Au cœur de ces mesures figure une décision majeure : l’interdiction de la politique étudiante dans les universités et collèges. Le gouvernement entend ainsi mettre fin à l’emprise des partis politiques sur les campus, accusés de perturber le fonctionnement académique. À la place, des conseils étudiants indépendants seront instaurés pour représenter les élèves sans affiliation partisane.
Dans le secteur éducatif, les réformes vont plus loin. Le gouvernement prévoit notamment la suppression des examens jusqu’à la classe 5, privilégiant une évaluation continue jugée plus adaptée. Les autorités souhaitent également imposer un meilleur respect des calendriers académiques et simplifier l’accès à l’enseignement supérieur.
Parallèlement, Balen Shah s’attaque à l’appareil d’État. Les fonctionnaires et enseignants ne pourront plus afficher d’appartenance politique, et les syndicats liés aux partis sont appelés à disparaître. L’objectif affiché est de bâtir une administration « neutre » et plus efficace.

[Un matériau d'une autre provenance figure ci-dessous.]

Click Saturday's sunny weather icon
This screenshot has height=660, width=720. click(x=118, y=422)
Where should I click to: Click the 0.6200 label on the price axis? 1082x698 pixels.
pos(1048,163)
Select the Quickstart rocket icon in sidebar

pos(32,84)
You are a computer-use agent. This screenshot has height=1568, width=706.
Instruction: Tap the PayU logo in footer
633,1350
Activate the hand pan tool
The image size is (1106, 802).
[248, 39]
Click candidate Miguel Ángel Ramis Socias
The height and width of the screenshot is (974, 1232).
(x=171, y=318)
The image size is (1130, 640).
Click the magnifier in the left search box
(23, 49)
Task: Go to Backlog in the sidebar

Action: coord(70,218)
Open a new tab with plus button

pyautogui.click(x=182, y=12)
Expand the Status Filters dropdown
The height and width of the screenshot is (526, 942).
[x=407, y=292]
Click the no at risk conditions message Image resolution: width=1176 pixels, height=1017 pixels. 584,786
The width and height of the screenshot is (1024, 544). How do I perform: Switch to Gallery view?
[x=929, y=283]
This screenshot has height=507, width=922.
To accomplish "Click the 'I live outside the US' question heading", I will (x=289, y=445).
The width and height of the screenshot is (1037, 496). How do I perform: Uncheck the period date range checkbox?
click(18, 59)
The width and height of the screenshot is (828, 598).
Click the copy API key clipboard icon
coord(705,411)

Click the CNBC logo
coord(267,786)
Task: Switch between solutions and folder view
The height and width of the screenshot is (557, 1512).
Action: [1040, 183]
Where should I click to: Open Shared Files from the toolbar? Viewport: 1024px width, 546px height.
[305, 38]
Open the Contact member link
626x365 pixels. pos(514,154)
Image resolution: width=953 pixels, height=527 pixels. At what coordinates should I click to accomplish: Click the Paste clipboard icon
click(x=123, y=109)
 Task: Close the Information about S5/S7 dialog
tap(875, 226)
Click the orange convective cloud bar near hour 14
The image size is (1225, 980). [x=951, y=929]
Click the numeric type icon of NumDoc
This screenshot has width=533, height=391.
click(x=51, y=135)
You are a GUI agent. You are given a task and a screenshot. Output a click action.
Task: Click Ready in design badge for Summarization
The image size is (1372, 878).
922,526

Sur le plan politique, la transition s’accompagne de décisions fortes. L’ancien Premier ministre KP Sharma Oli a été arrêté pour son rôle présumé dans la répression violente de manifestations de jeunes en 2025. Le nouveau pouvoir insiste toutefois sur une démarche de justice et non de revanche.
Porté par une mobilisation massive de la jeunesse, Balen Shah incarne une volonté de rupture avec les pratiques du passé. Son programme vise à lutter contre la corruption, moderniser les institutions et redonner une place centrale aux jeunes générations.